== SUPPLIED TEXT
An earthquake is one of the most pernicious, tenacious, and notorious natural disasters that affects our world today. Earthquakes are caused when stored energy is released from Earth’s crust, creating waves that shake the surface.

If the earthquake takes place where there is water instead of land, a tsunami can form which can lead to catastrophic damages. Although we associate earthquakes with being on a large scale and extremely destructive, there are small earthquakes also. These small earthquakes actually occur constantly around the world. Places such as California and Alaska, are common sites for earthquakes.

Outside the U.S., common places include Chile, Indonesia, Greece, Japan, and New Zealand. Many people are audacious and intrepid enough to live in these areas.

– 2 –


– 3 –

Even after an earthquake strikes, the people living there remain resolute. In ancient times however, earthquakes were viewed as an insidious way for the vindictive gods to punish nefarious and depraved human beings. Today, that malicious punishment theory for the turpitude of the world is no longer as prevalent.
====
== DATA LINES
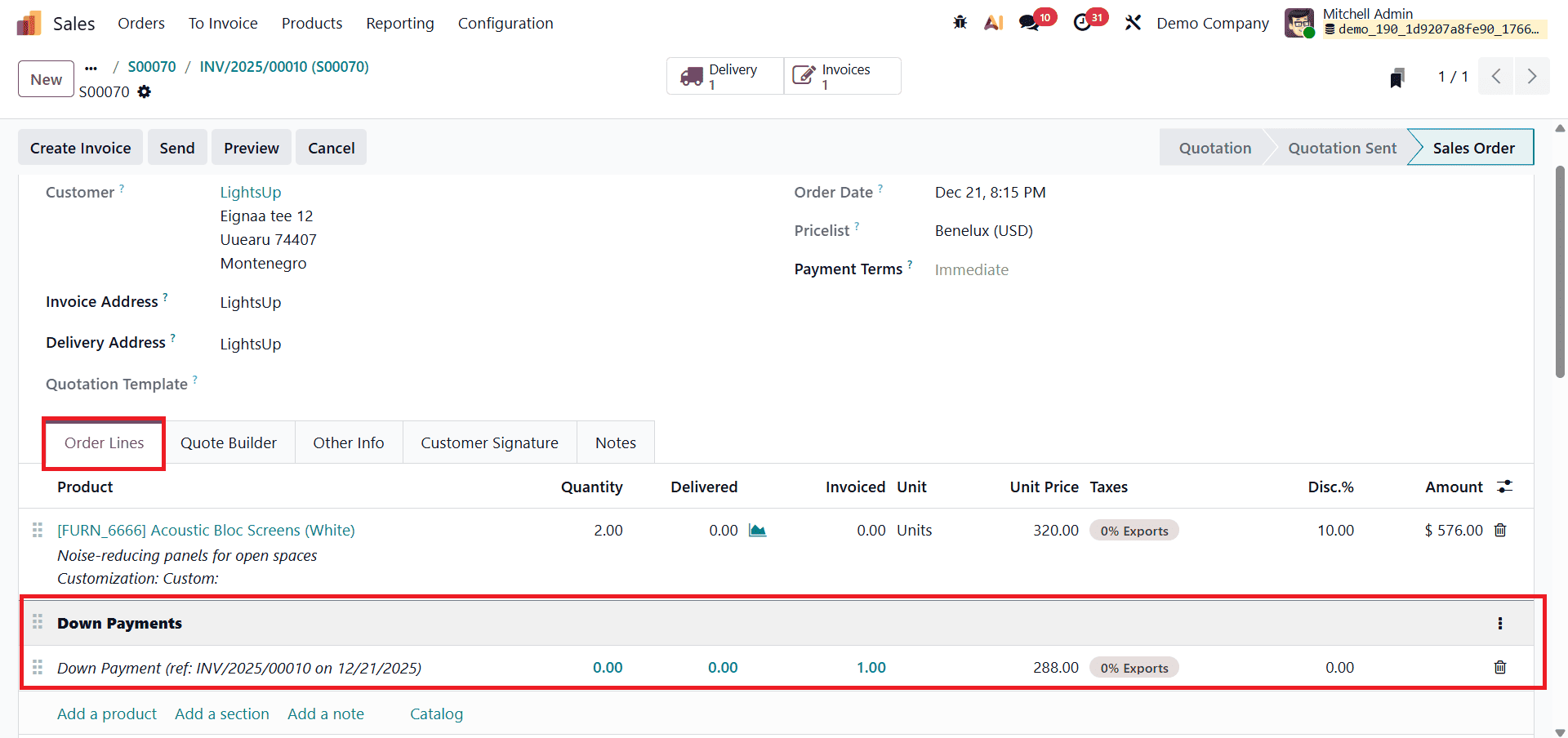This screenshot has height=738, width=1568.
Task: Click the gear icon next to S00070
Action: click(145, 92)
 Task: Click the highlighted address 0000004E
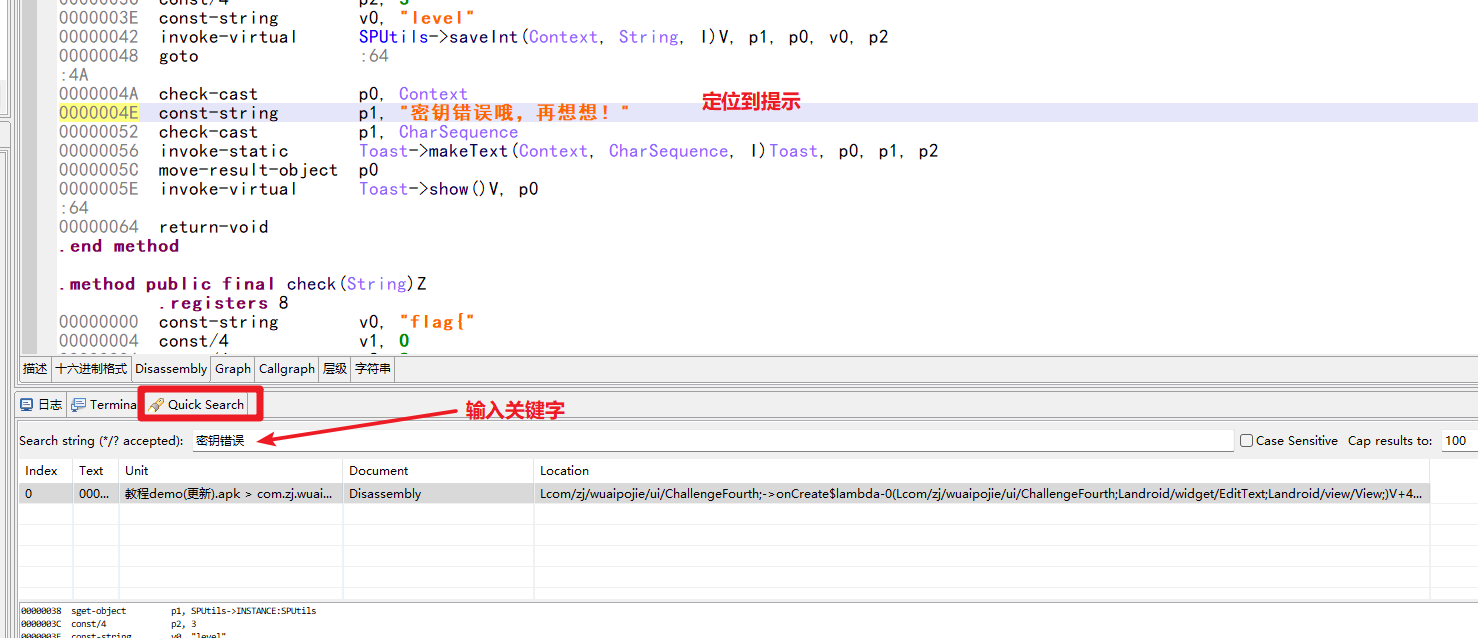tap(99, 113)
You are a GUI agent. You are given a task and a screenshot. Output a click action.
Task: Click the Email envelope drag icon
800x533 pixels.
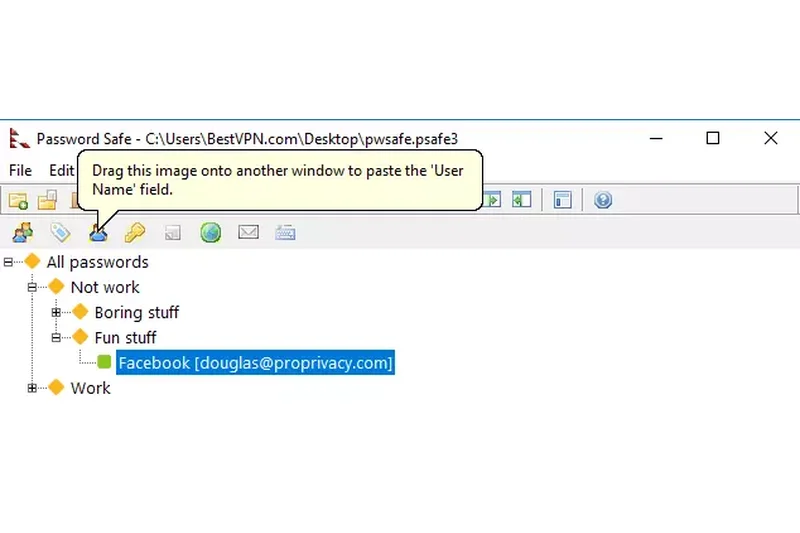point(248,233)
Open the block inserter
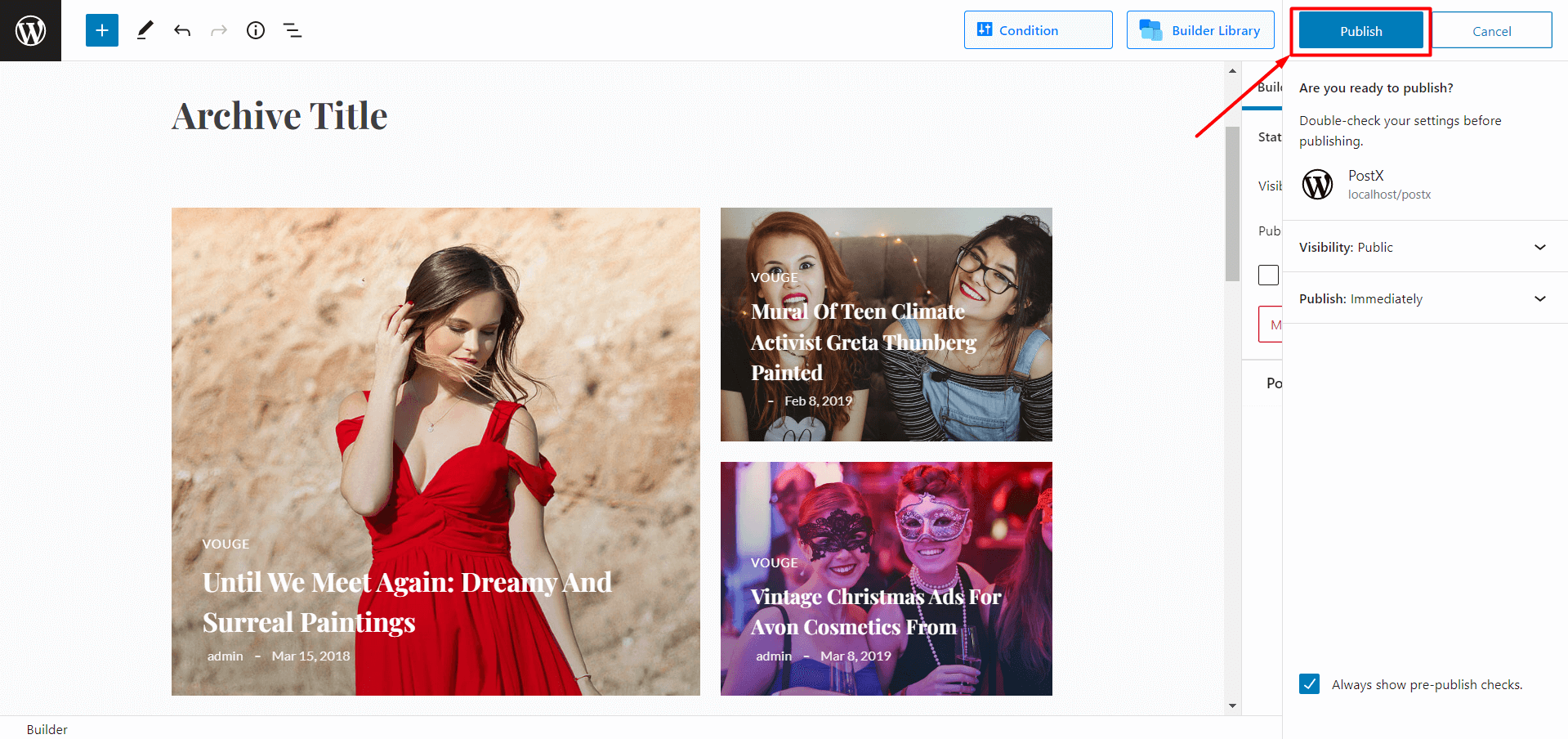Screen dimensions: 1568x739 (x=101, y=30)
====
== DATA LINES
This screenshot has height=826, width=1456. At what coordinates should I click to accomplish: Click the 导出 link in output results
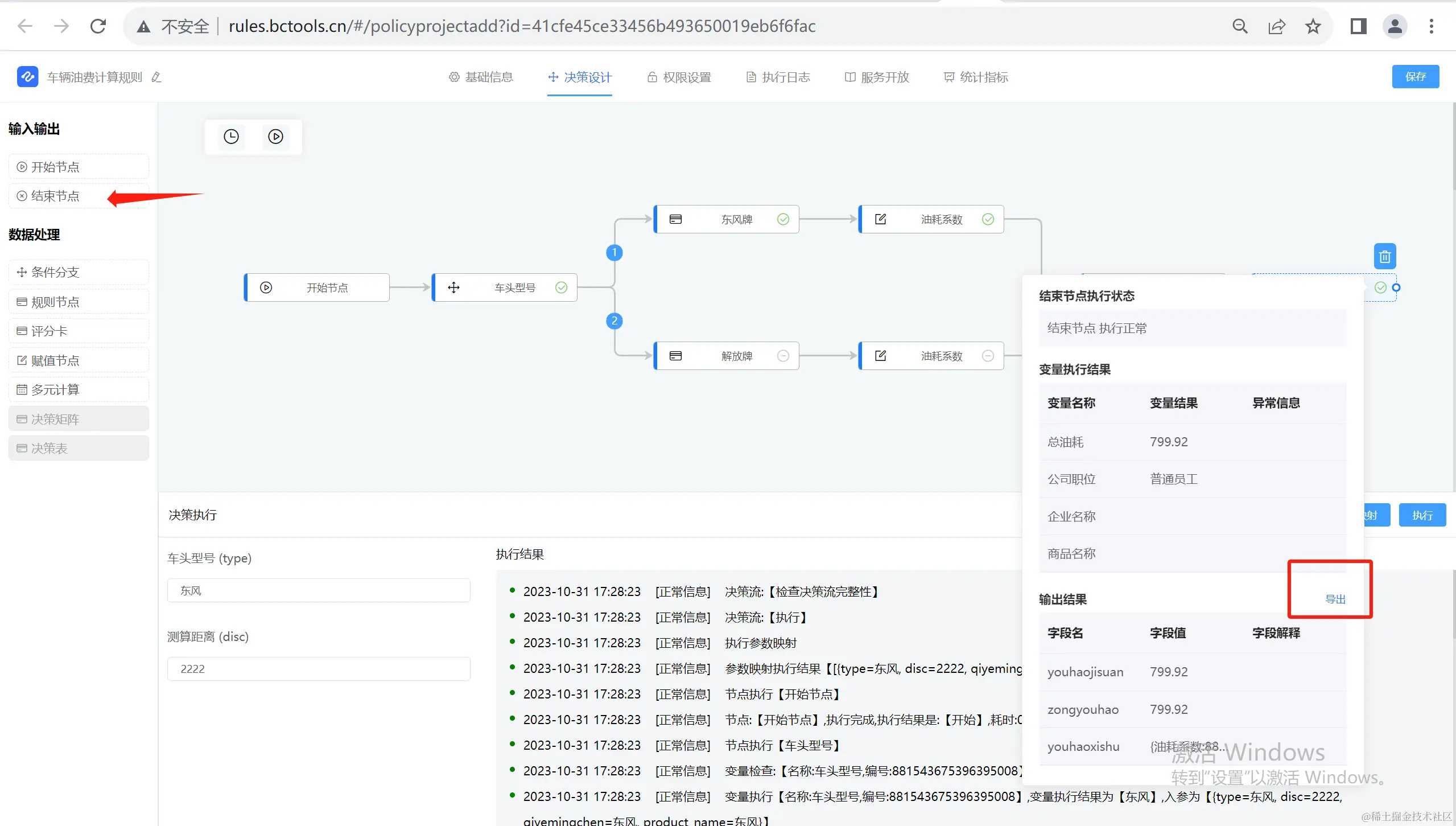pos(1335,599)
====
- [REQUIRED WORK]: Reproduce the earthquake passage in full, word for word. The entries have no connection to the earthquake passage.

- [THE ANSWER]:
An earthquake is one of the most pernicious, tenacious, and notorious natural disasters that affects our world today. Earthquakes are caused when stored energy is released from Earth’s crust, creating waves that shake the surface.

If the earthquake takes place where there is water instead of land, a tsunami can form which can lead to catastrophic damages. Although we associate earthquakes with being on a large scale and extremely destructive, there are small earthquakes also. These small earthquakes actually occur constantly around the world. Places such as California and Alaska, are common sites for earthquakes.

Outside the U.S., common places include Chile, Indonesia, Greece, Japan, and New Zealand. Many people are audacious and intrepid enough to live in these areas.

– 2 –


– 3 –

Even after an earthquake strikes, the people living there remain resolute. In ancient times however, earthquakes were viewed as an insidious way for the vindictive gods to punish nefarious and depraved human beings. Today, that malicious punishment theory for the turpitude of the world is no longer as prevalent.